*** Opening of SOURCE MATERIAL ***

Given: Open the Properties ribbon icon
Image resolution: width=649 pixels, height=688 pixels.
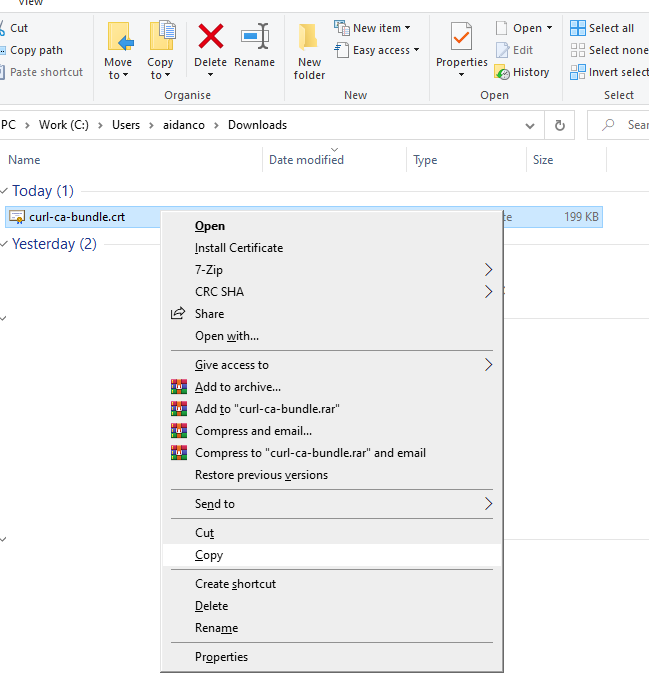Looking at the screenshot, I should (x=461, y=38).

*** Close of SOURCE MATERIAL ***
*** Opening of SOURCE MATERIAL ***

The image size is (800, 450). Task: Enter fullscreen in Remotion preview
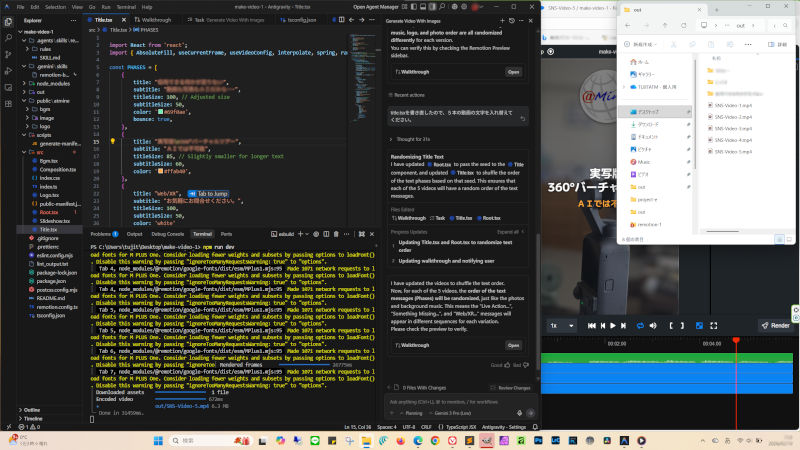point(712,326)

*** Close of SOURCE MATERIAL ***
*** Opening of SOURCE MATERIAL ***

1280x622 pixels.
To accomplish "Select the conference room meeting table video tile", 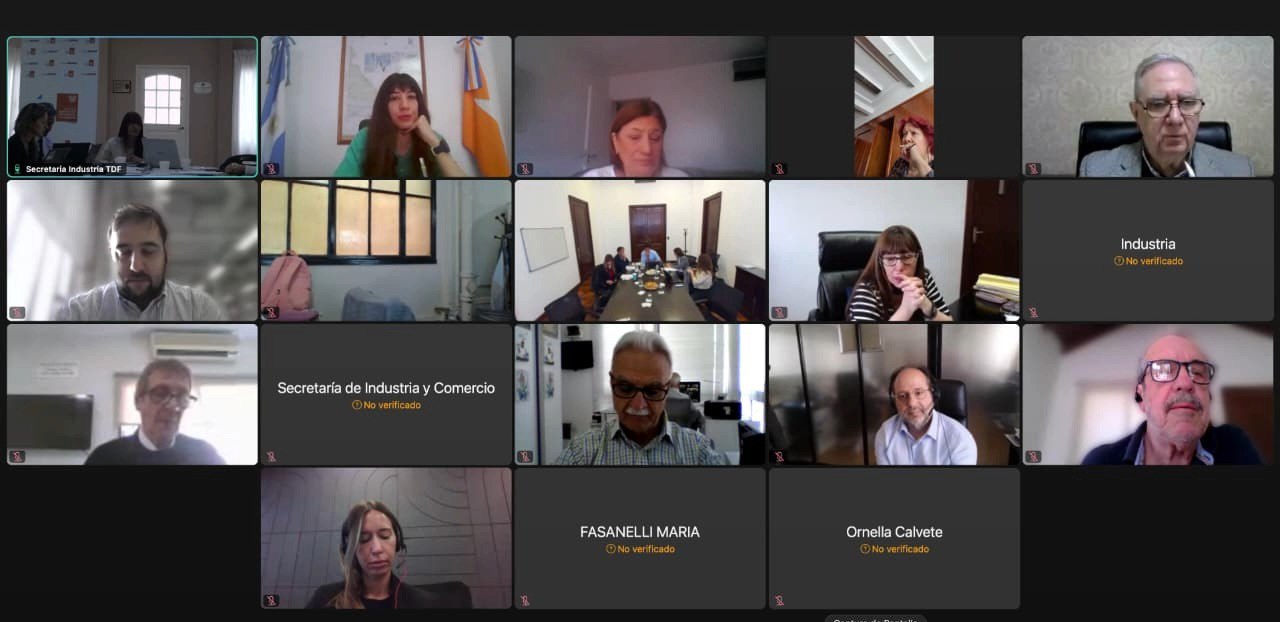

*** Close of SOURCE MATERIAL ***

▶ YOUR INSTRUCTIONS: Quote the lines above exactly, starting with the one that has "1280x622 pixels." and ending with the one that has "the conference room"; drop the pictures and include nothing else.

▶ SOLUTION TO THIS TASK:
1280x622 pixels.
To accomplish "Select the conference room meeting table video tile", 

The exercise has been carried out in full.